I thought “Holding Space” really defined for me what it means to actually listen to someone’s individual story. That’s also why doing the textual component became so important, because I wanted it to be from these people’s own words, without pushing it or directing it in a way that fit what my views were, because it was not about me.
In light of some of the recent detrimental Supreme Court decisions, and the uncertainty of critical rulings in cases like Loving v. Virginia and Obergefell v. Hodges, how has that affected the importance of what you’ve created with Holding Space?
I think that generally as a society, we forget that it wasn’t that long ago that Loving passed; it wasn’t that long ago that Obergefell passed. All of these things, historically, are actually very recent. This book is legitimately the first of its kind. There isn’t a book that is on interracial queer couples. There are actually very few books, especially monographs, that are even about interracial couples.
A publisher took a “risk” on me to allow a book like this to exist. I had smaller publishers reach out to me when I first started putting out this work, and not really knowing how I wanted it to live, and how long I would be working on this. The more I thought about it, the more I realized that my biggest problem with photography books in general is that they’re really inaccessible. They’re often very expensive. They’re often very short print runs, especially for the nicer art publishers, and they become more of a status symbol for your home, instead of a resource.
For me, I wanted this to be something that young kids can afford, and people in middle America can afford, and could also access with a click of a button. The fact that this book does exist, and it’s coming out in a way that you can get it anywhere ($30 for a photography book is unheard of)—that was my form of activism; making sure that this wasn’t just for a specific group of people. Making sure that this was something that can hopefully be a resource for libraries and universities in places where you may not see these kinds of relationships on a daily basis, but they sure as hell exist around you— you’re just not aware of them.

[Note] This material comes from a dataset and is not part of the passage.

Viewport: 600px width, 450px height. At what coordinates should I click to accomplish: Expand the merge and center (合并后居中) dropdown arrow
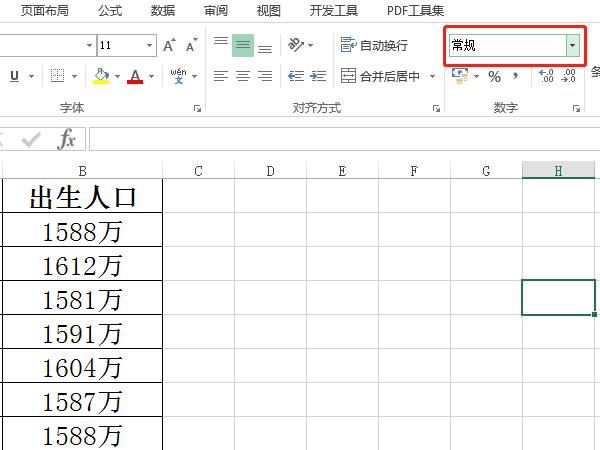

I wanted to make this book for the people who don’t have access to this kind of material. We say that because of the internet, people have access to everything, but the ability to hold something, and have something physical in your space that you can share with family members or friends is so important. Especially for someone who might just be coming to terms with their gender or sexuality, or still processing what it means to be a person of color in the spaces that they live in. I wanted these people to have access to stories and photographs that show these relationships in a really loving, and also really complicated way.
I actually think there are about 15 couples in the book who broke up after I photographed them. They talk about that, and what led to that, and a lot of it isn’t necessarily that they just ended up hating this person. It comes down to a lot of other things: transitioning as a trans person, or realizing that they were non-binary, or being a Black person and realizing that they can’t be with a white person because they don’t feel good in public spaces, even though they still love this person, but it’s just not healthy to have these dynamics in two different places.
I’ve had a few photographer friends of mine be like, “Are you trying to show how brave interracial couples are?” and I’m like, “No, I’m just trying to show how complicated they are.” These relationships are a space that, because of their intimacy, allow for these complicated and nuanced dynamics and conversations to exist. That’s what I care about. It’s not like, “Look how beautiful interracial couples are!” Because that angle comes from a place of whiteness, and that’s not what this is about.